→ **WHAT YOU HAVE TO DO**
Recast everything from the line containing "Given: Select the" down to the line containing "Looking at the screenshot, I should 369,654.", both included, as a numbered list of the records' lines. Omit blank lines and leave the pictures out.

→ **AVAILABLE DATA**
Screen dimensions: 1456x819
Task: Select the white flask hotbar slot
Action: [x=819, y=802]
--
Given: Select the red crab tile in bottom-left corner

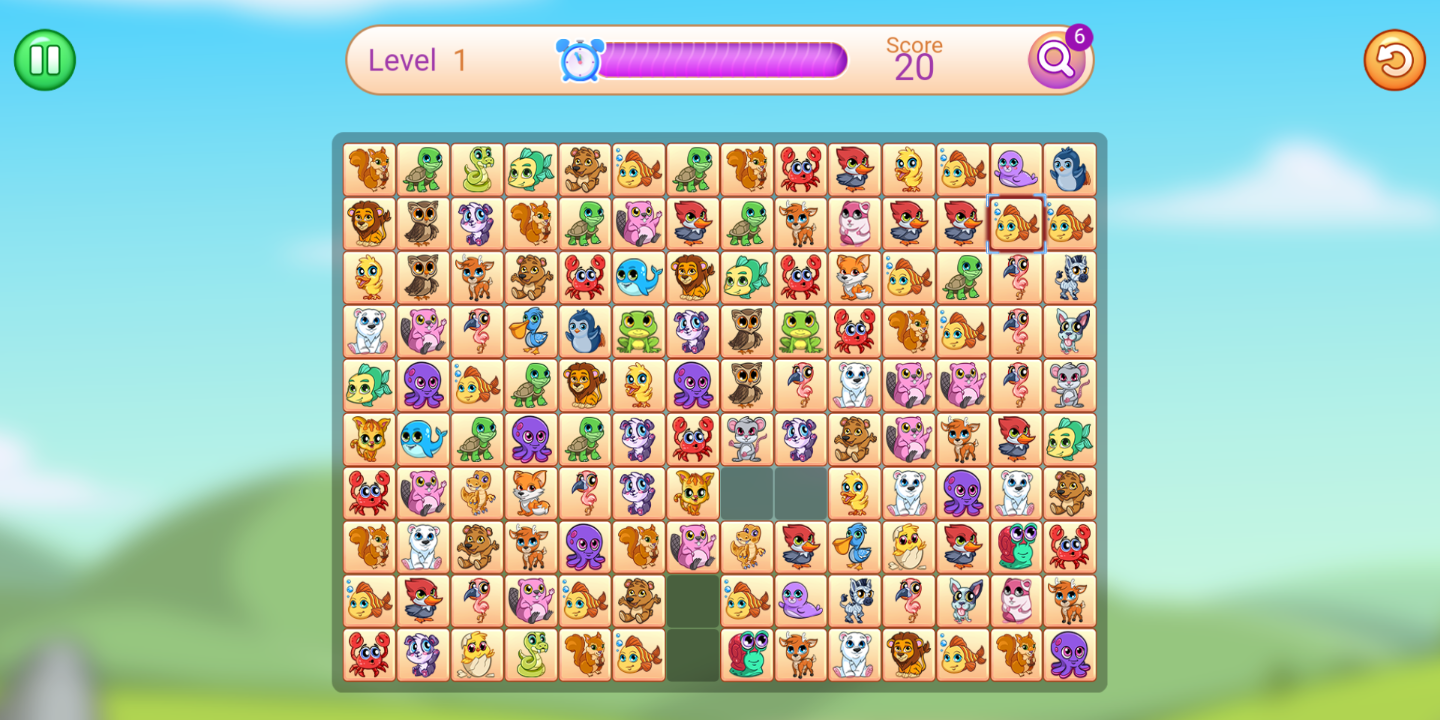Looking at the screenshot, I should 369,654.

→ **IN RESPONSE**
1. Given: Select the red crab tile in bottom-left corner
2. Looking at the screenshot, I should 369,654.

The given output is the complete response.